Artículo ::
══════

Patético, cuando encalla en ese inaguantable sentimentalismo de terruño, con
fondo de marimba. Sobre el caballo de la identidad (con su consigna pueblerina
y parroquial) se montan siempre los políticos y los empresarios en este país:
como darle un dulce a un niño.
El haber nacido en este paraje vivo –mandala
bello, natural, dulce, inocente, fértil, también iracundo y salvaje– informa
nuestro modo de residenciarlo. El único misticismo de veras común de los
guatemaltecos es el misticismo de la naturaleza, con su tremenda diversidad
ambiental. La palabra Guatemala, proveniente del náhuatl, significa “lugar de
muchos árboles”. Al profanar nuestro entorno natural estamos arruinando nuestra
ciudadanía misma, nuestra íntima forma de ser, cada vez más desértica,
fantasmal y tóxica. Estamos perdiendo nuestra inocencia creativa, nuestra salud
primordial y nuestra fuerza intestina.

══════

Extracto de datos ::
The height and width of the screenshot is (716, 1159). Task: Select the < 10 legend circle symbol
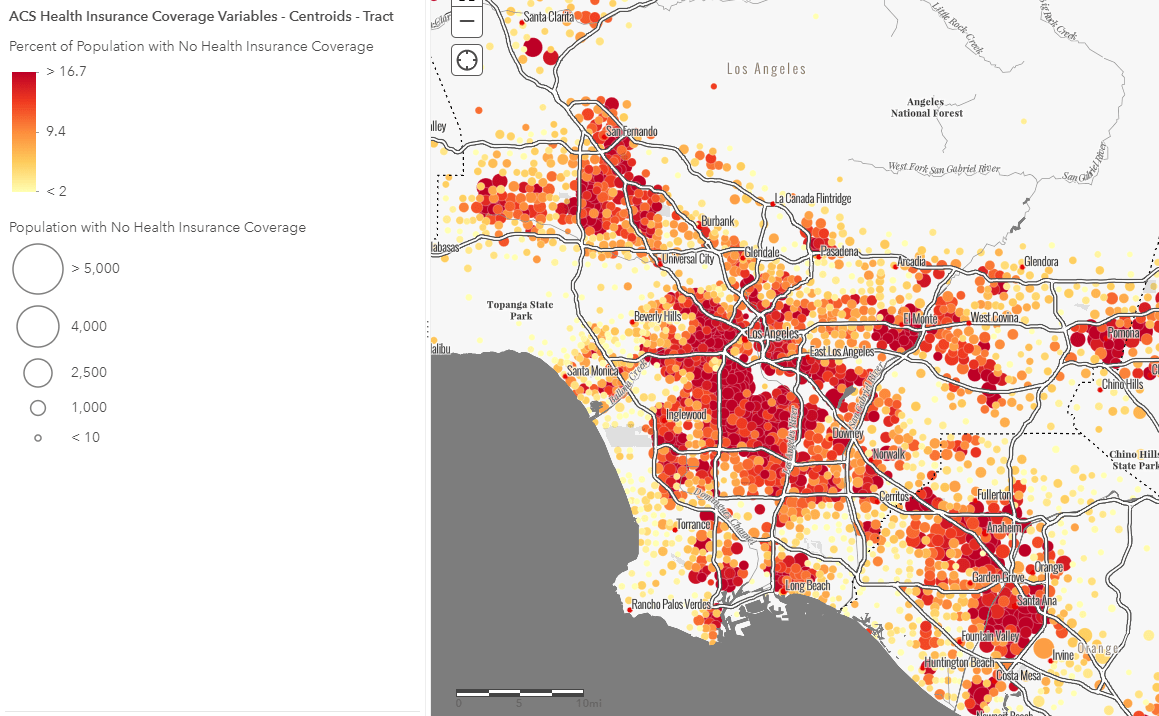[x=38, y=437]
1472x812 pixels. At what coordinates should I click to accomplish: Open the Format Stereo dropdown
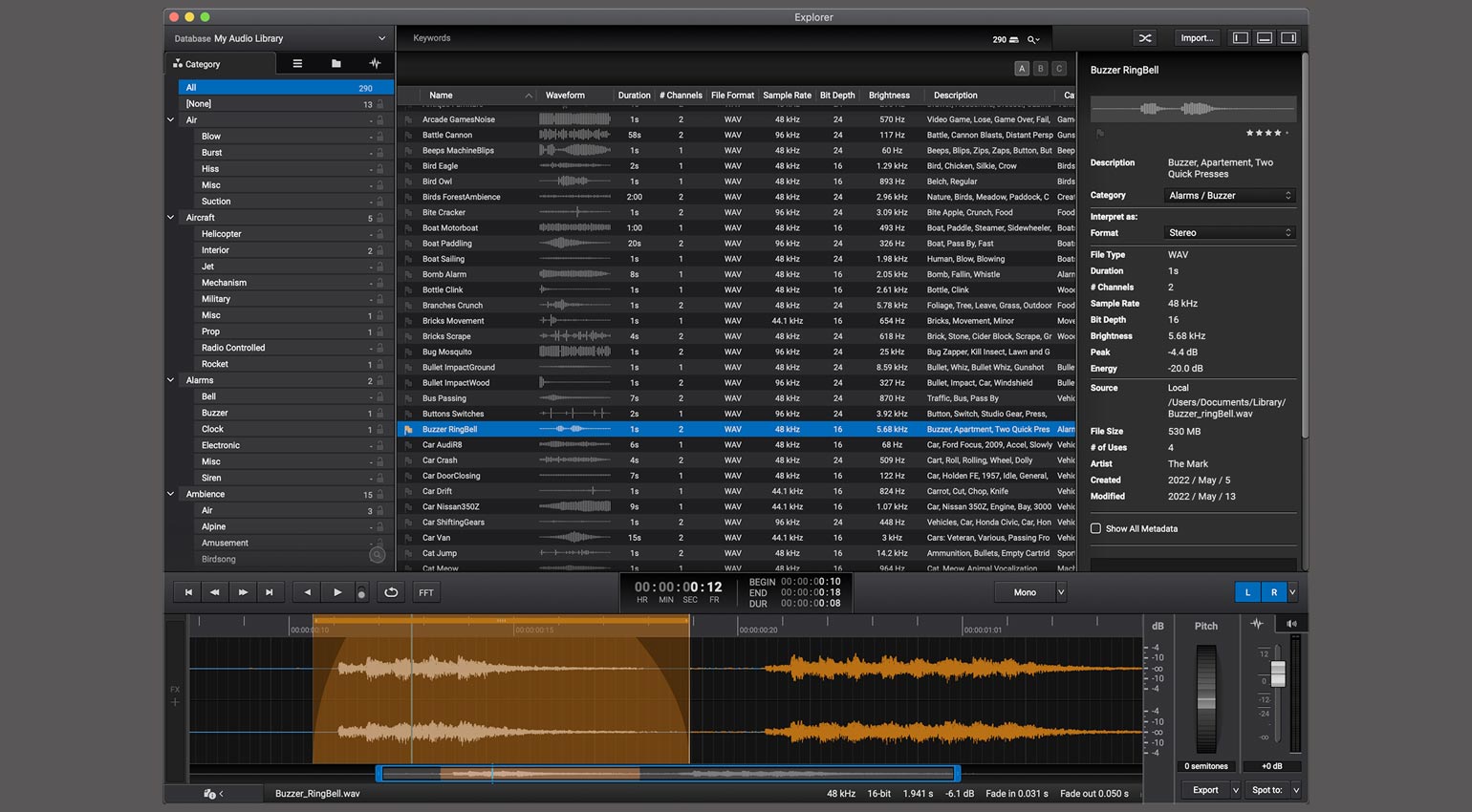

══════

Lista de tareas ::
1. Según el artículo, ¿qué significa la palabra Guatemala?
2. Reescribe el tramo del artículo que va desde "Patético, cuando encalla" hasta "dulce a un niño.", poniendo "burro" en lugar de "caballo".
3. Traduce al inglés esta oración del artículo: "El único misticismo de veras común de los guatemaltecos es el misticismo de la naturaleza, con su tremenda diversidad ambiental."

Soluciones ::
1. Significa "lugar de muchos árboles" y proviene del náhuatl.

2.
Patético, cuando encalla en ese inaguantable sentimentalismo de terruño, con
fondo de marimba. Sobre el burro de la identidad (con su consigna pueblerina
y parroquial) se montan siempre los políticos y los empresarios en este país:
como darle un dulce a un niño.

3. The only truly common mysticism of Guatemalans is the mysticism of nature, with its tremendous environmental diversity.